> [What is needed] Pull every line holding the word "will" from the data below and copy it.

= = = = = = =

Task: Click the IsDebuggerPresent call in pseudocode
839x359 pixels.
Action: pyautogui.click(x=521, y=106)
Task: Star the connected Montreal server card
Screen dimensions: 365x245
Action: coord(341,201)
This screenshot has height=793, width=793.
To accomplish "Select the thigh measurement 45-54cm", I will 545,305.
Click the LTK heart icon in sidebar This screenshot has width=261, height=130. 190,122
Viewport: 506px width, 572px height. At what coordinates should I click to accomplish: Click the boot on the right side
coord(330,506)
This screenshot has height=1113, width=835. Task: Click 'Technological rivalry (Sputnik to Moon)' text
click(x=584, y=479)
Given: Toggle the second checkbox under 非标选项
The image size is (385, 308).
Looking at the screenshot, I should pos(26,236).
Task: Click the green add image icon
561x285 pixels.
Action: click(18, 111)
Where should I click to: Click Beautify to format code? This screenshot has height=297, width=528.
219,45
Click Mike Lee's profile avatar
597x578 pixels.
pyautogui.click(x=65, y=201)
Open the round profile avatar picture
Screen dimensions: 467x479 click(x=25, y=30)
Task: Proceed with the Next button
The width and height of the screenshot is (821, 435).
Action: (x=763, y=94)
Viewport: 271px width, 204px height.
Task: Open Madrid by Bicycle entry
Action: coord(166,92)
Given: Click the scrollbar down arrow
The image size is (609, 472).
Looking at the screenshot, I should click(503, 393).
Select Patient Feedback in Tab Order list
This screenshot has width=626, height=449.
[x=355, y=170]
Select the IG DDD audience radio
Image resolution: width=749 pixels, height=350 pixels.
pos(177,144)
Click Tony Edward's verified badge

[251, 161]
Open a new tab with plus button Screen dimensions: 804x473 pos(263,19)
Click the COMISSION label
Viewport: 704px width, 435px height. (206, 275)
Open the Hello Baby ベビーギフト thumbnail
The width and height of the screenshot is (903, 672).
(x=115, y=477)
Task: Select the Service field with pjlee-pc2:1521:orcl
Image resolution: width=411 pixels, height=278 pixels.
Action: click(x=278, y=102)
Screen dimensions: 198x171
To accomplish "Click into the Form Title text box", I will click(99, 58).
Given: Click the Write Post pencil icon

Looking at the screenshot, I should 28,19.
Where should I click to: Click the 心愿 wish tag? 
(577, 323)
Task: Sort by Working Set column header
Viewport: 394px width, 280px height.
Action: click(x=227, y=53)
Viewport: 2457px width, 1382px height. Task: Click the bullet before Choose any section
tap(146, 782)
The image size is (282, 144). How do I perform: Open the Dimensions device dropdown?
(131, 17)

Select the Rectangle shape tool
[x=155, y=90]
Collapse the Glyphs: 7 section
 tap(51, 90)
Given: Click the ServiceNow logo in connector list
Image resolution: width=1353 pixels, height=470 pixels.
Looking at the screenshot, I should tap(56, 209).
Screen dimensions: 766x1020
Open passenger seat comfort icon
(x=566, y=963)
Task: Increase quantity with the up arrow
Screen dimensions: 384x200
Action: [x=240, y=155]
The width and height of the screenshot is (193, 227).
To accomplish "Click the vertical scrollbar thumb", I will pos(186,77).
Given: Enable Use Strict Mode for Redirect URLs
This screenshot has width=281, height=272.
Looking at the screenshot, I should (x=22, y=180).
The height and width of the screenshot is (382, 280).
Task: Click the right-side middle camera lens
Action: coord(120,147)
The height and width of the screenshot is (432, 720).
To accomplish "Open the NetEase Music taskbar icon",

= = = = = = =

> [Reply]
To accomplish "Select the thigh measurement 45-54cm", I will 545,305.
To accomplish "Click into the Form Title text box", I will click(99, 58).
To accomplish "Click the vertical scrollbar thumb", I will pos(186,77).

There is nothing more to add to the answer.